# BACAAN
Connect with us

Opini

Iran vs AS: Diplomasi Rapuh di Tengah Luka Lama

Published

on

Di sebuah ruangan sunyi di Muscat, Oman, dua pihak yang dibentengi sejarah permusuhan duduk terpisah, hanya dihubungkan oleh mediator berjubah putih. Abbas Araghchi, dengan sorot mata penuh perhitungan, menyampaikan posisi Iran. Di sisi lain, Steve Witkoff, utusan AS, mencatat setiap kata, mencari celah. Pertemuan selama 2,5 jam ini, yang oleh Oman disebut konstruktif, adalah episode terbaru dalam drama diplomasi yang rapuh. Tapi, di balik senyum tipis dan janji dialog lanjutan, Iran membawa luka: pengkhianatan AS yang tak pernah pudar. Apakah meja perundingan ini menjanjikan harapan, atau hanya bayang-bayang masa lalu?

Iran datang dengan beban sejarah yang berat. Pada 2015, mereka menandatangani The Joint Comprehensive Plan of Action (JCPOA), membatasi uranium hingga 3,67% dan membuka pintu untuk inspeksi International Atomic Energy Agency (IAEA). Imbalannya, sanksi dicabut, menjanjikan nafas ekonomi baru. Iran patuh, seperti dibuktikan laporan IAEA hingga 2018. Tapi, pada Mei 2018, Donald Trump menarik AS dari perjanjian, meluncurkan sanksi yang menghantam keras. Data Bloomberg mencatat ekspor minyak Iran jatuh dari 2,5 juta barel per hari ke bawah 500.000. Inflasi melonjak 40%, rial ambruk. Pengkhianatan ini membekas, membentuk sikap Teheran di Oman. Apa gunanya berjanji, jika kata-kata begitu mudah dilanggar?

# DATA BARIS
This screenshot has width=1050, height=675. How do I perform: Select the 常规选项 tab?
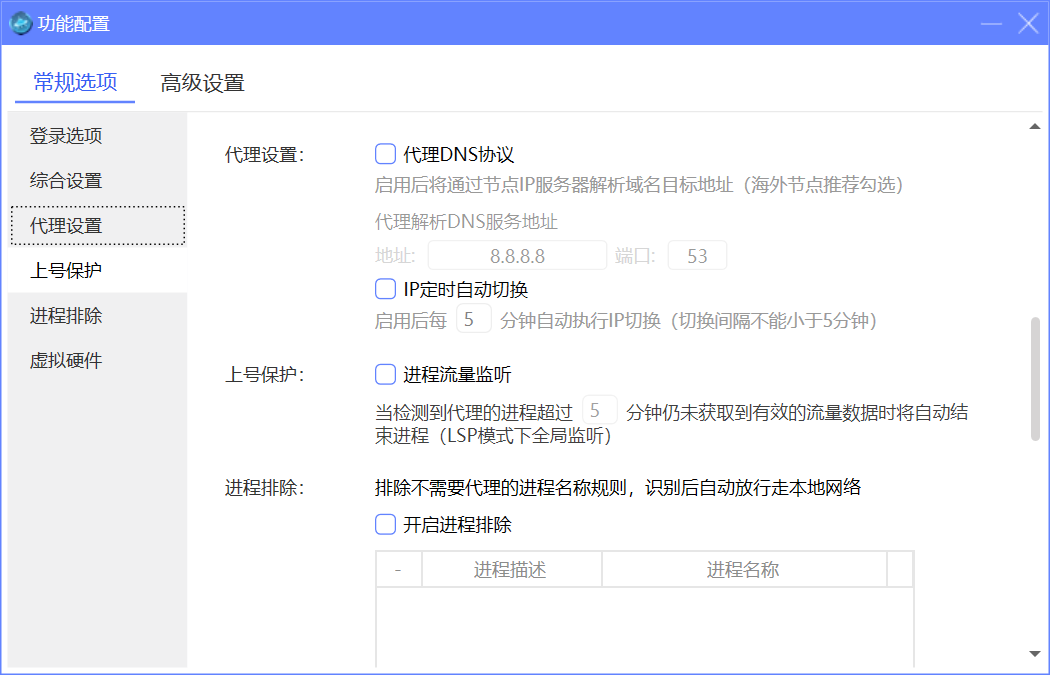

...

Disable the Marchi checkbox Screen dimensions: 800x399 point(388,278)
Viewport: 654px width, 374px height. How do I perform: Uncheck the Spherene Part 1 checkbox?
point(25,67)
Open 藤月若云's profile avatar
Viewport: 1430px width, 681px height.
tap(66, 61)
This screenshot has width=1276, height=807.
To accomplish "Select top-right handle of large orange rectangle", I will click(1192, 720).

---

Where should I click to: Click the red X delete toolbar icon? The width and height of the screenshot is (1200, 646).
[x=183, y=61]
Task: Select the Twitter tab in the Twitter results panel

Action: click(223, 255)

# DAFTAR TUGAS
#1 Salin bagian bacaan mulai dari "Iran datang dengan" dan berakhir pada "begitu mudah dilanggar?" tanpa mengubah apa pun.
#2 Sebutkan semua nama orang yang muncul dalam bacaan tentang diplomasi Iran dan AS.

# JAWABAN TIAP TUGAS
#1
Iran datang dengan beban sejarah yang berat. Pada 2015, mereka menandatangani The Joint Comprehensive Plan of Action (JCPOA), membatasi uranium hingga 3,67% dan membuka pintu untuk inspeksi International Atomic Energy Agency (IAEA). Imbalannya, sanksi dicabut, menjanjikan nafas ekonomi baru. Iran patuh, seperti dibuktikan laporan IAEA hingga 2018. Tapi, pada Mei 2018, Donald Trump menarik AS dari perjanjian, meluncurkan sanksi yang menghantam keras. Data Bloomberg mencatat ekspor minyak Iran jatuh dari 2,5 juta barel per hari ke bawah 500.000. Inflasi melonjak 40%, rial ambruk. Pengkhianatan ini membekas, membentuk sikap Teheran di Oman. Apa gunanya berjanji, jika kata-kata begitu mudah dilanggar?

#2 Abbas Araghchi, Steve Witkoff, Donald Trump